TNF-a SNP rs1800629 and risk of relapse in childhood acute lymphoblastic leukemia: relation to immunophenotype.

Pharmacogenomics

PubMedID: 24798719

Franca R, Rebora P, Athanasakis E, Favretto D, Verzegnassi F, Basso G, Tommasini A, Valsecchi MG, Decorti G, Rabusin M. TNF-a SNP rs1800629 and risk of relapse in childhood acute lymphoblastic leukemia: relation to immunophenotype.
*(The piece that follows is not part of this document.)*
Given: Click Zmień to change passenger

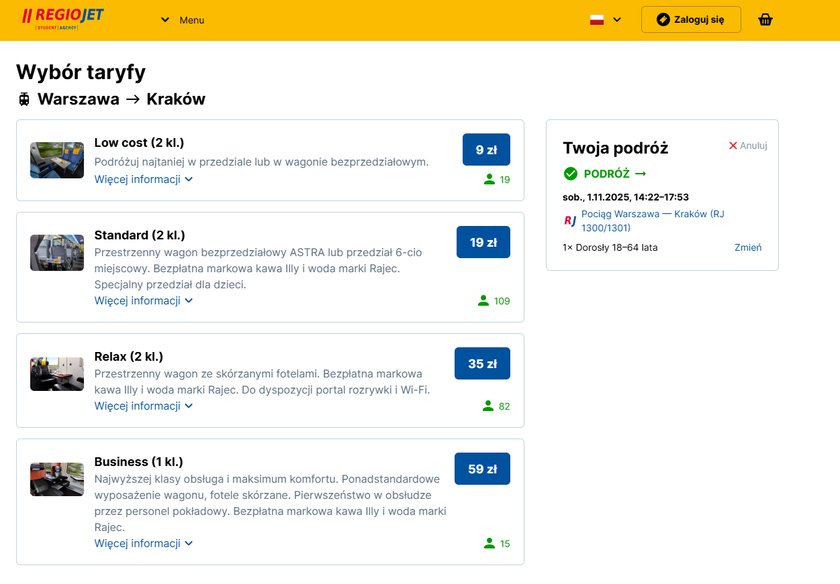Looking at the screenshot, I should pos(748,248).
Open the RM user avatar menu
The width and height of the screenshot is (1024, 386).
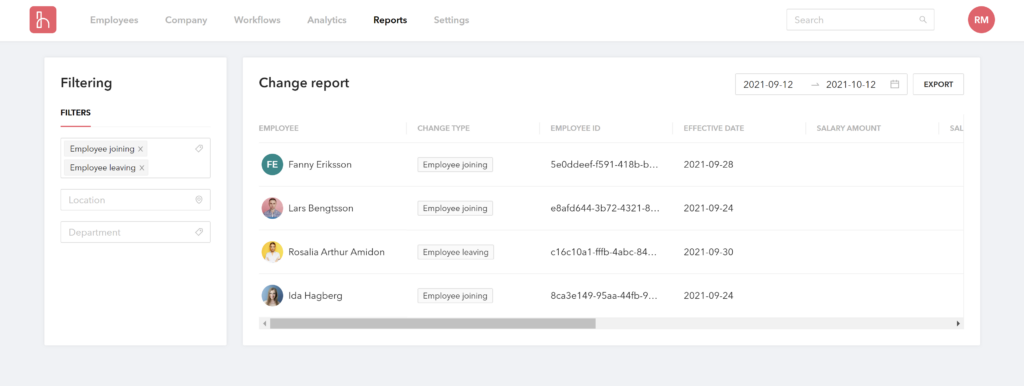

Pharmacogenomics. 2014;15(5):619-27.
Aim: In the AIEOP-BFM ALL (Associazione Italiana Ematologia Oncologia Pediatrica-Berlin Frankfurt Münster acute lymphoblastic leukemia) 2000 protocol, 70% of relapsed patients had favorable prognostic features and fell within less intensive polychemotherapeutic regimens, suggesting the need for better assessing lower risk stratification. Materials & methods: A novel two-phase study design selected 614 children to be genotyped for TNF-a SNP rs1800629 (-308G>A). A weighted Cox model was applied to evaluate the SNP effect on hazard of relapse, adjusting for immunophenotype, risk group, age and gender and including interaction terms. Results: Significant interaction was found with immunophenotypes (p = 0.0007, with minor allele genotypes being adverse genetic markers in B-cell acute lymphoblastic leukemia and protective ones in T-cell acute lymphoblastic leukemia), and also with risk protocols (p = 0.0041, with minor allele genotypes as prognostic factor of relapse for standard risk patients [only one T-cell acute lymphoblastic leukemia in the subgroup analyzed]). Conclusion: The presence of at least one A allele in TNF-a SNP rs1800629 should suggest a closer monitoring in B-cell acute lymphoblastic leukemia standard risk patients. Original submitted 12 September 2013; Revision submitted 16 December 2013.